» **ACTION ITEM**: Write out the lines below word for word, starting with the first one and going on through the line that contains "label-3344: $3344 is".

- Opening Delimiter -

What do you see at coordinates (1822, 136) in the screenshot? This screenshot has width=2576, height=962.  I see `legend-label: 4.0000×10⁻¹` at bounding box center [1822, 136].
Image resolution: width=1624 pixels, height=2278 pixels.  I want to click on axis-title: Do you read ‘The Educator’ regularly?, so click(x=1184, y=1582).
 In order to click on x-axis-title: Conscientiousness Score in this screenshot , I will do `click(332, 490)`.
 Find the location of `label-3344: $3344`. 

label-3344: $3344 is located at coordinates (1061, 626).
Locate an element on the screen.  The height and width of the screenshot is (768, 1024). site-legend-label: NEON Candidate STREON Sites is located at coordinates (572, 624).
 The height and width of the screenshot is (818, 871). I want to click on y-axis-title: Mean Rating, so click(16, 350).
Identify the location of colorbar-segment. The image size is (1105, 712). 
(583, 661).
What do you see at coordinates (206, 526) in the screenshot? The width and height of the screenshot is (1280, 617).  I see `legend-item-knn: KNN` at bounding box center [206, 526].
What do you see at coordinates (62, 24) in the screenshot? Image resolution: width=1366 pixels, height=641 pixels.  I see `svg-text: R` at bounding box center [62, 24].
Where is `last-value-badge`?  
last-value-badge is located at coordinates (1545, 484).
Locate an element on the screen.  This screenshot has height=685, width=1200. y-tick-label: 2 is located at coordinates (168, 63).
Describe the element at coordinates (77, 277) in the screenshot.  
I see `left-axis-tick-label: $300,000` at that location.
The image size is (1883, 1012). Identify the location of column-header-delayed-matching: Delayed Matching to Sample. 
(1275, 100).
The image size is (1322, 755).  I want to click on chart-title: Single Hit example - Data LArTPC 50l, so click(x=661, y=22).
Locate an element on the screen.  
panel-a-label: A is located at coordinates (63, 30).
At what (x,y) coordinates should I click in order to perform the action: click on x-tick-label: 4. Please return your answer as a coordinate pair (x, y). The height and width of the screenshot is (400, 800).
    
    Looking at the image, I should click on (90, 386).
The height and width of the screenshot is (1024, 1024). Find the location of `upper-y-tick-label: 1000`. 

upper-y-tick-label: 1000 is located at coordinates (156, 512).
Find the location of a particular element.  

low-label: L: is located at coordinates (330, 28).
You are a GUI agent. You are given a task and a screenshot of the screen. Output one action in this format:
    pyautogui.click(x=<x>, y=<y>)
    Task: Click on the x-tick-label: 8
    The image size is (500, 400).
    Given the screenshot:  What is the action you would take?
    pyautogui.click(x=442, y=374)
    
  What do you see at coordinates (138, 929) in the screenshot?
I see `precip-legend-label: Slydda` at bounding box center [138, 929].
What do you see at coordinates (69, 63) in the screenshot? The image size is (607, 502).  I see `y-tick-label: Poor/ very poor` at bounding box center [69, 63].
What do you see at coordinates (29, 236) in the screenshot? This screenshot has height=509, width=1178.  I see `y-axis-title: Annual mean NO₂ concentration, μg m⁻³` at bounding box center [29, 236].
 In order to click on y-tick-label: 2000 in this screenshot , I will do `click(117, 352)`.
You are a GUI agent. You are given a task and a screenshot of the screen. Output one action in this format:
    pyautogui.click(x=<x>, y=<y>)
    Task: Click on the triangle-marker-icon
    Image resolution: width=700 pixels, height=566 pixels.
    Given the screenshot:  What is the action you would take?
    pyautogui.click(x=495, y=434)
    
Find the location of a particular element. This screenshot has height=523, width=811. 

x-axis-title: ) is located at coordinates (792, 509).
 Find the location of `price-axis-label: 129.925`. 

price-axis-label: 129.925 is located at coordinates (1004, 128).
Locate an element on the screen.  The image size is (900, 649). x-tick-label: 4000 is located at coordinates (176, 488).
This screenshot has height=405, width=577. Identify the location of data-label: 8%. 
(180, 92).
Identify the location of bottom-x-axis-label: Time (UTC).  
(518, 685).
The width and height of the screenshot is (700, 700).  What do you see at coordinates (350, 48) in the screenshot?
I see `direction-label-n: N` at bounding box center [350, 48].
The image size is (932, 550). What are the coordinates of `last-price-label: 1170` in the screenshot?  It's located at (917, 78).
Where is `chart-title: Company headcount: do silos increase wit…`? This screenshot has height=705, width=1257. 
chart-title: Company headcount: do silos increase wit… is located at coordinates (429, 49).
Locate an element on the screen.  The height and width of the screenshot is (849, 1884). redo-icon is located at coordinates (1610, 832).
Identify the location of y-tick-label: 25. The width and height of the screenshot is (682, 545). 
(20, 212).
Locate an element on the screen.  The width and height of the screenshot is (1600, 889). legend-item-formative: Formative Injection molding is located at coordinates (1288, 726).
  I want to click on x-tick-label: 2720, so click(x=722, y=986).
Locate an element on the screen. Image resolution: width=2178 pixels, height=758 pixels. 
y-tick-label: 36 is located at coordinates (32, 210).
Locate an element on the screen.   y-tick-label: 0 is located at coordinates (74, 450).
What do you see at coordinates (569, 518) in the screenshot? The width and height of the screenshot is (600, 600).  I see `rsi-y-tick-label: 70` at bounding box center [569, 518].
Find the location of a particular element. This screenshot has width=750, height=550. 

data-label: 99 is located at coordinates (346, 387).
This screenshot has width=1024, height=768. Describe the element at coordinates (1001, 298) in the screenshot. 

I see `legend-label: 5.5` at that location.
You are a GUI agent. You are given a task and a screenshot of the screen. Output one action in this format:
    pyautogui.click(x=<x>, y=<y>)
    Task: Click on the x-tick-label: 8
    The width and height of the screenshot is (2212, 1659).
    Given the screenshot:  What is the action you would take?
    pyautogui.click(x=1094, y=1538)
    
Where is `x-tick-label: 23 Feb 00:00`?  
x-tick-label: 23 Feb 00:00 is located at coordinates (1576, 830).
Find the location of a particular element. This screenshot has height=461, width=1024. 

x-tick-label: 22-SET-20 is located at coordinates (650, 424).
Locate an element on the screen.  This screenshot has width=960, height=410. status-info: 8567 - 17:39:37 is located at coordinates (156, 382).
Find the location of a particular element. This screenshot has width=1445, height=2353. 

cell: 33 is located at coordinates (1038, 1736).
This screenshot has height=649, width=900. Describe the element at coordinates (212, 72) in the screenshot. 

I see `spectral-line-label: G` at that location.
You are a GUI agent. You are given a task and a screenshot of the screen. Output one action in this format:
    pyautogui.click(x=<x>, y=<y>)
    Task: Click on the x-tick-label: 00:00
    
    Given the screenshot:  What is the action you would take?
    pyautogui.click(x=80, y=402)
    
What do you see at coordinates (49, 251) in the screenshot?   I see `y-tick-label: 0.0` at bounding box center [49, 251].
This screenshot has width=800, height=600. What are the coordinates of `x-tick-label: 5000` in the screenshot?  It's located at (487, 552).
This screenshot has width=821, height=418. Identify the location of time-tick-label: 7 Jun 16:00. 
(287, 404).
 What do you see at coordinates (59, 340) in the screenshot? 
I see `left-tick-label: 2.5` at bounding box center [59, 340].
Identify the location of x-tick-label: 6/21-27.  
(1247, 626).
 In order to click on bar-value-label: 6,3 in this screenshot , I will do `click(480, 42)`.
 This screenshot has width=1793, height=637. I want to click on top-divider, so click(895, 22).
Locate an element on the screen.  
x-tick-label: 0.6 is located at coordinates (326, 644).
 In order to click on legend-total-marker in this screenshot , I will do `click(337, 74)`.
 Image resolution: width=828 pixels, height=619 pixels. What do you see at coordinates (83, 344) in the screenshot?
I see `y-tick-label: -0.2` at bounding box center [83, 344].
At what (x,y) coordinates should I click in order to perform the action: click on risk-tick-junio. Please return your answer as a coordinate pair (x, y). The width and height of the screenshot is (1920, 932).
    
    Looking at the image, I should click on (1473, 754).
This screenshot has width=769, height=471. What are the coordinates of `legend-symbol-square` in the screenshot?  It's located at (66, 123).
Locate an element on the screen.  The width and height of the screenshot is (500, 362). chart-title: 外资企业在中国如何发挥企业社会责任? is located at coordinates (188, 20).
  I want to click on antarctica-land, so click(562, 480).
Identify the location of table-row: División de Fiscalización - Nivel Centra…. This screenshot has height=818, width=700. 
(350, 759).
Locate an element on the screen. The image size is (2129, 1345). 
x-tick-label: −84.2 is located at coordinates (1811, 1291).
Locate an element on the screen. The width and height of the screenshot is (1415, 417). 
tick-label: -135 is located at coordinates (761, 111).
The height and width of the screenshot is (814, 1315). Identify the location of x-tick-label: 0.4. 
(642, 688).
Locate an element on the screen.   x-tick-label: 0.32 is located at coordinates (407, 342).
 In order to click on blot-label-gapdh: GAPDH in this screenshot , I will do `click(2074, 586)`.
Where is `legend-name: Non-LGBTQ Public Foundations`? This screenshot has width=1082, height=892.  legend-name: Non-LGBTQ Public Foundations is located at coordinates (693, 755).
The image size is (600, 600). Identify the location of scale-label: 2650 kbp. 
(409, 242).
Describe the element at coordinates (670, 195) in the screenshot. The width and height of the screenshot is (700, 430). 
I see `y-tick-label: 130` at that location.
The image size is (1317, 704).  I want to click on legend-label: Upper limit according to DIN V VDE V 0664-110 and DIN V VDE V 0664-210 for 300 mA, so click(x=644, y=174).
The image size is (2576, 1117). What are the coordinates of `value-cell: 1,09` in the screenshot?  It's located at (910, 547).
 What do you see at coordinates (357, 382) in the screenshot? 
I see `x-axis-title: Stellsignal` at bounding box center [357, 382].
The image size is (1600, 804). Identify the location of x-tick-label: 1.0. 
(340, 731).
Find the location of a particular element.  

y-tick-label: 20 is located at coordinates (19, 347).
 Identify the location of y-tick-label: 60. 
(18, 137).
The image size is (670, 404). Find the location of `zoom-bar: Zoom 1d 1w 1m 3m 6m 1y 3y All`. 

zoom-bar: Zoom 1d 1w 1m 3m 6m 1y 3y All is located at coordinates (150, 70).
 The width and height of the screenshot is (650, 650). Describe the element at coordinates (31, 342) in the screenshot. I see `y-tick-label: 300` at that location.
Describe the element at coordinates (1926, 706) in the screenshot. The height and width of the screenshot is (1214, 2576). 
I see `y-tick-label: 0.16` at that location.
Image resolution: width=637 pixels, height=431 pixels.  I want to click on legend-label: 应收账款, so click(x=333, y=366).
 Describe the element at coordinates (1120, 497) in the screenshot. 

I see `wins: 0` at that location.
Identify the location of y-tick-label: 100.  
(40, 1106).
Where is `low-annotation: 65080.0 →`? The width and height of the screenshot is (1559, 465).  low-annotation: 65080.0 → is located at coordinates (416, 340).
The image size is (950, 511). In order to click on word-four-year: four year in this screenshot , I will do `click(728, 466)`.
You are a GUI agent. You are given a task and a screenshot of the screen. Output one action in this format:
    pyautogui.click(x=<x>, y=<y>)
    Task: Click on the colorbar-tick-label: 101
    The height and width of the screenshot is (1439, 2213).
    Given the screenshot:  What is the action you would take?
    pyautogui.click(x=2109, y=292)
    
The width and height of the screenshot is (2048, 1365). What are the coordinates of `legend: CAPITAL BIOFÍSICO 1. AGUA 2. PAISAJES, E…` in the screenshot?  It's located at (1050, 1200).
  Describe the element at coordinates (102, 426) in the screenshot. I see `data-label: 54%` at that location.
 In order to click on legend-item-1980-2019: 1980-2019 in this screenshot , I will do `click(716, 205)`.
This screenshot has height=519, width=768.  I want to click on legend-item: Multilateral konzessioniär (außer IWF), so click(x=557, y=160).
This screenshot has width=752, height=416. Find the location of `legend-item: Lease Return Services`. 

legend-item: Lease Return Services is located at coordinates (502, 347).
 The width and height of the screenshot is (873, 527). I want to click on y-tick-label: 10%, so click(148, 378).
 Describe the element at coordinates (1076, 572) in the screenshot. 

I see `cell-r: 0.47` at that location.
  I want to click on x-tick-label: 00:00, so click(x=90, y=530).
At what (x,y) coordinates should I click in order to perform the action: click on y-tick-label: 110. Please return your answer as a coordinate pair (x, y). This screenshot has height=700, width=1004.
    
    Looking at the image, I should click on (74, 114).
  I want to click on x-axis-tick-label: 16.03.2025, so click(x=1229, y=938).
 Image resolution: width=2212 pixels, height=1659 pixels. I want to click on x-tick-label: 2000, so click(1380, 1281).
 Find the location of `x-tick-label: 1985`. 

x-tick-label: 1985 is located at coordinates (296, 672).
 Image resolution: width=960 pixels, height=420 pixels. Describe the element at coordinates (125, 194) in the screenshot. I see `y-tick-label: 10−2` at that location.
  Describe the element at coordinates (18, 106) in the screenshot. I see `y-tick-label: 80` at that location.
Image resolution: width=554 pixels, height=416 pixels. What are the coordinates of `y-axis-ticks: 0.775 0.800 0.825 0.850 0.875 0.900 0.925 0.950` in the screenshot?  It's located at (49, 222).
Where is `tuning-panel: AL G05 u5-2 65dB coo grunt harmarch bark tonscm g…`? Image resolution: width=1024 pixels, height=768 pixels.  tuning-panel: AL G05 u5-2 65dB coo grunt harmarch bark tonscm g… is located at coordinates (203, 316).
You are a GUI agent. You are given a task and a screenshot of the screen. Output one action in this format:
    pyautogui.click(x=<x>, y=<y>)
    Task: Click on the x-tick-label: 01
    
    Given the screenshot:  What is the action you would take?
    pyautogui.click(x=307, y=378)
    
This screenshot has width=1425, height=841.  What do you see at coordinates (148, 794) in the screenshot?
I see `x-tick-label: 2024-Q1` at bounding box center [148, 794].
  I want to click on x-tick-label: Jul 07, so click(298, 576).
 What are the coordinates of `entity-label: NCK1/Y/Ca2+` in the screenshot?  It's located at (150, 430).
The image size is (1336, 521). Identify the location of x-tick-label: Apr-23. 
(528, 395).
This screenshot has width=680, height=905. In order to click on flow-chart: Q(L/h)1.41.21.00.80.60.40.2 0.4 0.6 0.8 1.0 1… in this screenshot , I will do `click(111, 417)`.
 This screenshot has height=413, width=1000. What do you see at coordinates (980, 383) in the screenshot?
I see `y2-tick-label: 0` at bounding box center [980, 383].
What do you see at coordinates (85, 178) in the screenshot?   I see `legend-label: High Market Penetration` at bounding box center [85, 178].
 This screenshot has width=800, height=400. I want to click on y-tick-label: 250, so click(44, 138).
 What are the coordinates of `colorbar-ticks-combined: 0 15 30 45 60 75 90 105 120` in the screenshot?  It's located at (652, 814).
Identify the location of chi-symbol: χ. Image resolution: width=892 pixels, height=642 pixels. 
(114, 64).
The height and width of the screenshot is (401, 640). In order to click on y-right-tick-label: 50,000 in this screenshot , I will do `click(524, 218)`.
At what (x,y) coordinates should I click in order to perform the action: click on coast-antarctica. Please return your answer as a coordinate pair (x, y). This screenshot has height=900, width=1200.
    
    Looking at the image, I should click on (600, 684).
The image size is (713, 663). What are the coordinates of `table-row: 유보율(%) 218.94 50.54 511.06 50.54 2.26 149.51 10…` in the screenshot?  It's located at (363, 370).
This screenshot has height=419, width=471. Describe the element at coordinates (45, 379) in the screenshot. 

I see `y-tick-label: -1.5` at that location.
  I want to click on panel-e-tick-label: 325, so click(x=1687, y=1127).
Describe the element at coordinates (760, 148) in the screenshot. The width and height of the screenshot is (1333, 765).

- Closing Delimiter -

» **YOUR RESPONSE**:
What do you see at coordinates (1822, 136) in the screenshot? This screenshot has width=2576, height=962.  I see `legend-label: 4.0000×10⁻¹` at bounding box center [1822, 136].
Image resolution: width=1624 pixels, height=2278 pixels.  I want to click on axis-title: Do you read ‘The Educator’ regularly?, so click(x=1184, y=1582).
 In order to click on x-axis-title: Conscientiousness Score in this screenshot , I will do `click(332, 490)`.
 Find the location of `label-3344: $3344`. 

label-3344: $3344 is located at coordinates (1061, 626).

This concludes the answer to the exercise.